** Opening Extracted information block **

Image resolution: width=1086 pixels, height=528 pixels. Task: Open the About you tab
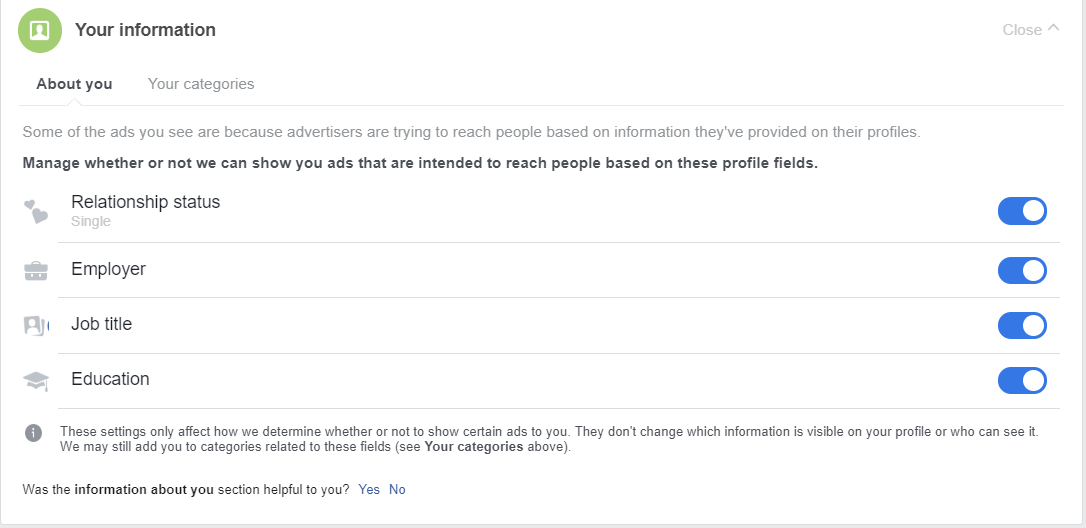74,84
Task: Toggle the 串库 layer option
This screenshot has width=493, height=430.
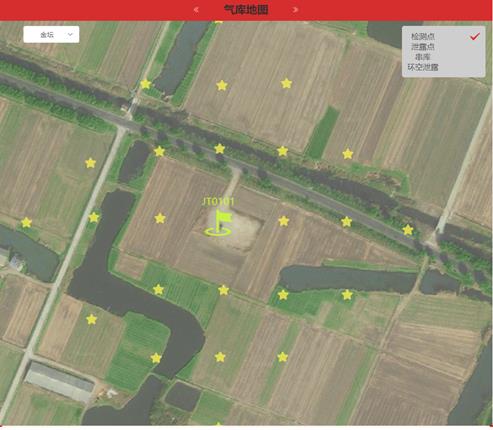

** Closing Extracted information block **
** Opening Extracted information block **

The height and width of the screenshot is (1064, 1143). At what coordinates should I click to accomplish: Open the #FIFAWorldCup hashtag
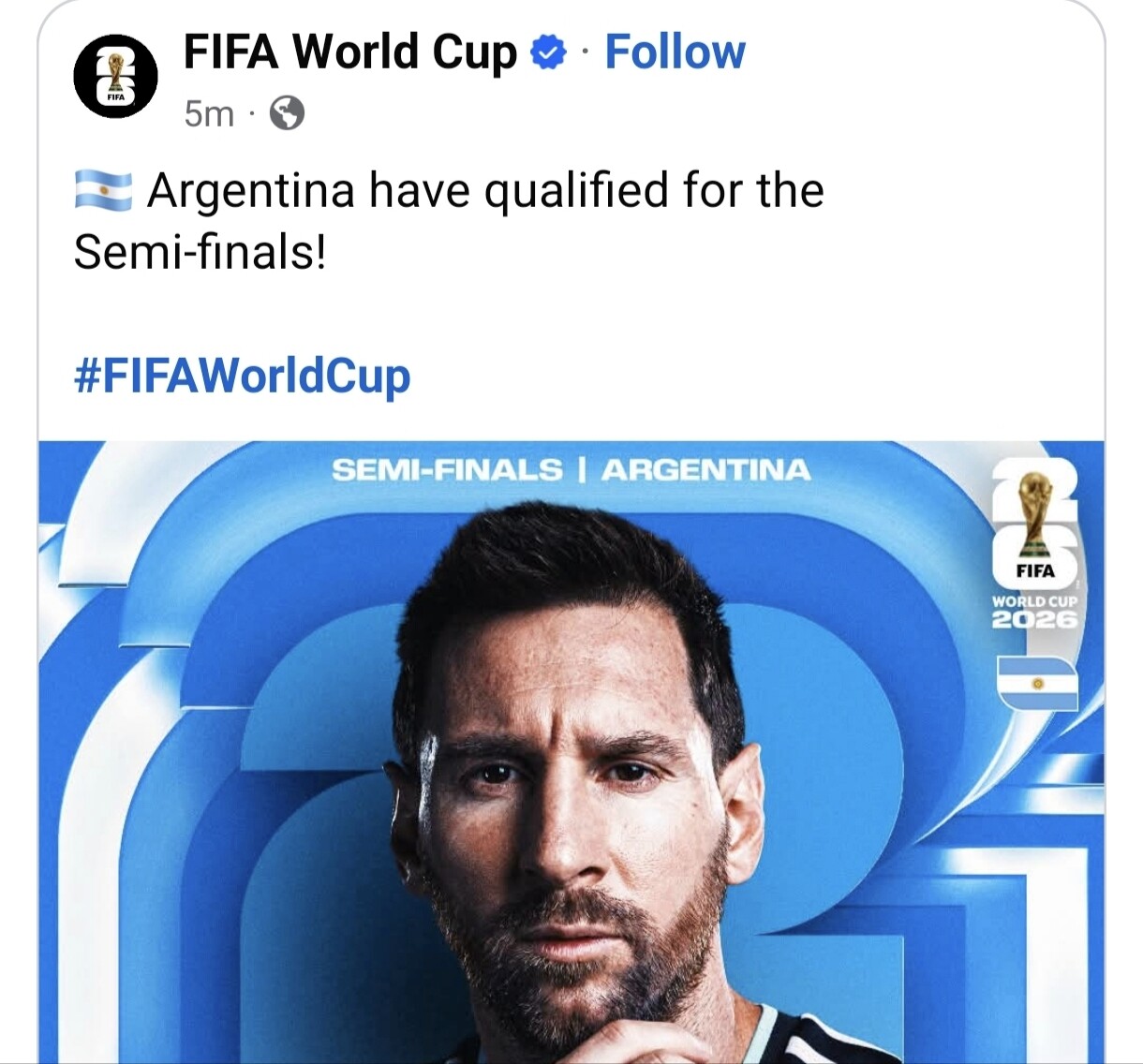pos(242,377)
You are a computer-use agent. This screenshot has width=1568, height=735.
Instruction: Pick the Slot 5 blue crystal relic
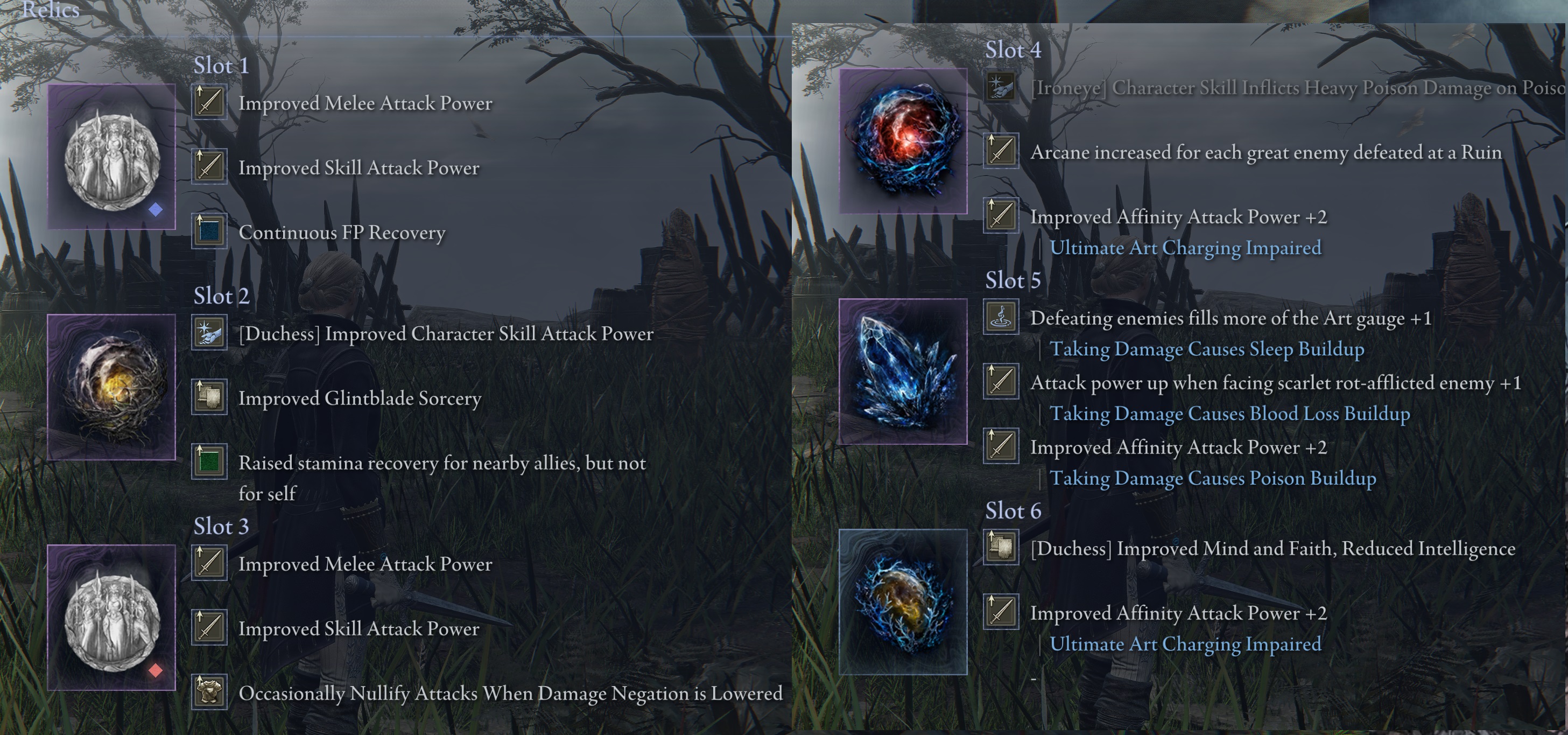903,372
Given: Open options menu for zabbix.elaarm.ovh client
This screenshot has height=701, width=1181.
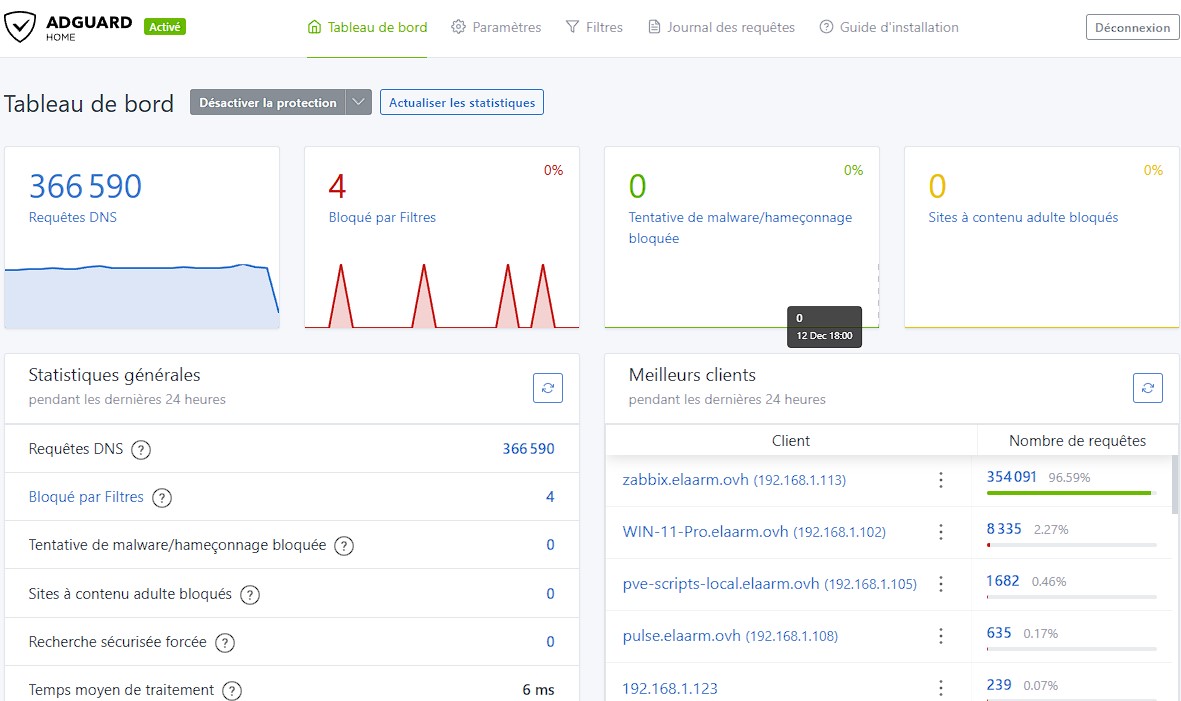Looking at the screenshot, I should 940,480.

** Closing Extracted information block **

* **Instructions for the task**: In the data above, retype exactly and only the lines between the one holding "Task: Toggle the 串库 layer option" and the one holding "This screenshot has width=493, height=430.", inclusive.

* **Task output**:
Task: Toggle the 串库 layer option
This screenshot has width=493, height=430.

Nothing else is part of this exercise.